Category Archives: Robotics

Adapting a shared teleoperation system to network delays

B. Güleçyüz et al., Enhancing Shared Autonomy in Teleoperation Under Network Delay: Transparency- and Confidence-Aware Arbitration, IEEE Robotics and Automation Letters, vol. 10, no. 10, pp. 9654-9661, Oct. 2025, 10.1109/LRA.2025.3596436.
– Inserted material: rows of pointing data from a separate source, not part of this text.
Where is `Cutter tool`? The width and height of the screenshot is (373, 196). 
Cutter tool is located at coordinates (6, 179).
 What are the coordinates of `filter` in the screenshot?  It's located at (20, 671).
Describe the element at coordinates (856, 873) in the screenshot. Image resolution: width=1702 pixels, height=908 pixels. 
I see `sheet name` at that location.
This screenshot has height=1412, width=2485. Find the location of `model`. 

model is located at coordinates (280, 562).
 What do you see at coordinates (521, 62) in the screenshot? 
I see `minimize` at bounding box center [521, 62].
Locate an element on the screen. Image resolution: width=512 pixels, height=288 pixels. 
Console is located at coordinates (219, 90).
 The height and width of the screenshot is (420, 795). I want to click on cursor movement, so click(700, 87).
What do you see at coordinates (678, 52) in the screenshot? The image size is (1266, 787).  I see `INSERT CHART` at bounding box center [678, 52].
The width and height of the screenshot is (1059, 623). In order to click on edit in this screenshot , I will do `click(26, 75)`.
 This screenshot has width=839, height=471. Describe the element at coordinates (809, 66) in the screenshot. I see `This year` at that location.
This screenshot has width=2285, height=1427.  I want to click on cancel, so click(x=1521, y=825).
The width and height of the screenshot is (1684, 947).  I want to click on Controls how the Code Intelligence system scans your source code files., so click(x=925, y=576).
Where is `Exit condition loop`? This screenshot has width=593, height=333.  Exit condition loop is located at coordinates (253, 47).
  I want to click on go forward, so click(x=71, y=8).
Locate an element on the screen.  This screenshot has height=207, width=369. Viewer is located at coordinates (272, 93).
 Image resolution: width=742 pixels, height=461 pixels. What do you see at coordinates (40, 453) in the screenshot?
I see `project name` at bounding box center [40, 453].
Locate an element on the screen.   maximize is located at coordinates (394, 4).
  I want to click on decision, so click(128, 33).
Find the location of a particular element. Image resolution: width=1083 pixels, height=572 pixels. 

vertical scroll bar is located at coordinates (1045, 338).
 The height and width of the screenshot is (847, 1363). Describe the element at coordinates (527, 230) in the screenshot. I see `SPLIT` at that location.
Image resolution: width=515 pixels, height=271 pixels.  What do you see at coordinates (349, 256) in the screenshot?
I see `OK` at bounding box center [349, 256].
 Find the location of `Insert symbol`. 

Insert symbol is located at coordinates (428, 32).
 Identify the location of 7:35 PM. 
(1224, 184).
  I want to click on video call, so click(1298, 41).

Shared autonomy bridges human expertise with machine intelligence, yet existing approaches often overlook the impact of teleoperation delays. To address this gap, we propose a novel shared autonomy approach that enables robots to gradually learn from teleoperated demonstrations while adapting to network delays. Our method improves intent prediction by accounting for delayed feedback to the human operator and adjusts the arbitration function to balance reduced human confidence due to delay with confidence in learned autonomy. To ensure system stability, which might be compromised by delay and arbitration of human and autonomy control forces, we introduce a three-port extension of the Time-Domain Passivity Approach with Energy Reflection (TDPA-ER). Experimental validation with 12 participants demonstrated improvements in intent prediction accuracy, task performance, and the quality of final learned autonomy, highlighting the potential of our approach to enhance teleoperation and learning quality in remote environments.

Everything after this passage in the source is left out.